▶ _Aim of the exercise_
Bring together copies of the lines in the data below that contain the word "Viewport".

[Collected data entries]
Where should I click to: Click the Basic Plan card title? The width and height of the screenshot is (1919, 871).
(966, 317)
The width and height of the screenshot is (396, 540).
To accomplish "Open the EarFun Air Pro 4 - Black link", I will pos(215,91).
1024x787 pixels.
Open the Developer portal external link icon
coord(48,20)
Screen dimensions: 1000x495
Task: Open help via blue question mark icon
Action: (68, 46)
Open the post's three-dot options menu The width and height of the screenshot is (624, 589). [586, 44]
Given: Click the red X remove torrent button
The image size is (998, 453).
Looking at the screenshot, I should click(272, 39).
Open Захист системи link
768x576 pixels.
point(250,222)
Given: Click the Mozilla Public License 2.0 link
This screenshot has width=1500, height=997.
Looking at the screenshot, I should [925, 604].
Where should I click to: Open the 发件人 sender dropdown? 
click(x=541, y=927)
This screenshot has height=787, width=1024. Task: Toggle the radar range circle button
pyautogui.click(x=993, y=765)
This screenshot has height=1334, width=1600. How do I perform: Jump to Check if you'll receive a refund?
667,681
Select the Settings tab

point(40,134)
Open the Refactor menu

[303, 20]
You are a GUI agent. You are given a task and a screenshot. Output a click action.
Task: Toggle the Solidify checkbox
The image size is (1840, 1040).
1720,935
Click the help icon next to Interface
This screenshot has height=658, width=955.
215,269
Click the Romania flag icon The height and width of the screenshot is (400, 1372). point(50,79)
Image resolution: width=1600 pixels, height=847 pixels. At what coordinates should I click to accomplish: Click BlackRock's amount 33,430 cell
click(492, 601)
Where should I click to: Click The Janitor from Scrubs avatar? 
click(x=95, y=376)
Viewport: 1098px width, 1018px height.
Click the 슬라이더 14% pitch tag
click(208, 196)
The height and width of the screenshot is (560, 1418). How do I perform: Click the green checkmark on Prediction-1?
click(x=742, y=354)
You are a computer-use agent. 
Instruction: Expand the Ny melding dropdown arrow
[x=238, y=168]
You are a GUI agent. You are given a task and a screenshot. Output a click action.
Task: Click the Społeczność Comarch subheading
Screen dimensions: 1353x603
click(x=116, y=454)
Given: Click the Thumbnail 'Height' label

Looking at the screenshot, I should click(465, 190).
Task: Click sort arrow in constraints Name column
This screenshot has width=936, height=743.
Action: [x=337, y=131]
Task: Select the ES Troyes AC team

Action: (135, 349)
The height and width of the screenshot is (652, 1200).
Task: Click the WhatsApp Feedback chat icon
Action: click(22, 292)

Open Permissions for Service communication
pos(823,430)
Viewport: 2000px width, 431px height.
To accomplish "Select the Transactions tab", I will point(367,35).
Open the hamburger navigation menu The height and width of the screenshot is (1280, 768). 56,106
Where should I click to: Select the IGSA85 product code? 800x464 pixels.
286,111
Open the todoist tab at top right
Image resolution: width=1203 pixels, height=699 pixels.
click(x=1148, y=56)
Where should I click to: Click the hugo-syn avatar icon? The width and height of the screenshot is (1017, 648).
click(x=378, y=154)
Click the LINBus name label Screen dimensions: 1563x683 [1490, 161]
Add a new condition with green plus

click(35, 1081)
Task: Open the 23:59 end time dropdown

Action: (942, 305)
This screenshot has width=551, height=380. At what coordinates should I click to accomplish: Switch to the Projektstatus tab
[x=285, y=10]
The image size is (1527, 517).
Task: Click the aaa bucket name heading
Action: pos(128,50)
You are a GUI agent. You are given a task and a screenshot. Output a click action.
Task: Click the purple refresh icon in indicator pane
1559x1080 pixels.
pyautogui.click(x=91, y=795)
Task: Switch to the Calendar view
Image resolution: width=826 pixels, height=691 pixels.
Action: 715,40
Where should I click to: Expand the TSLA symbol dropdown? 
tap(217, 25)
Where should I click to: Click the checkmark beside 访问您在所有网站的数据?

▶ _Task response_
Viewport: 1098px width, 1018px height.
Viewport: 2000px width, 431px height.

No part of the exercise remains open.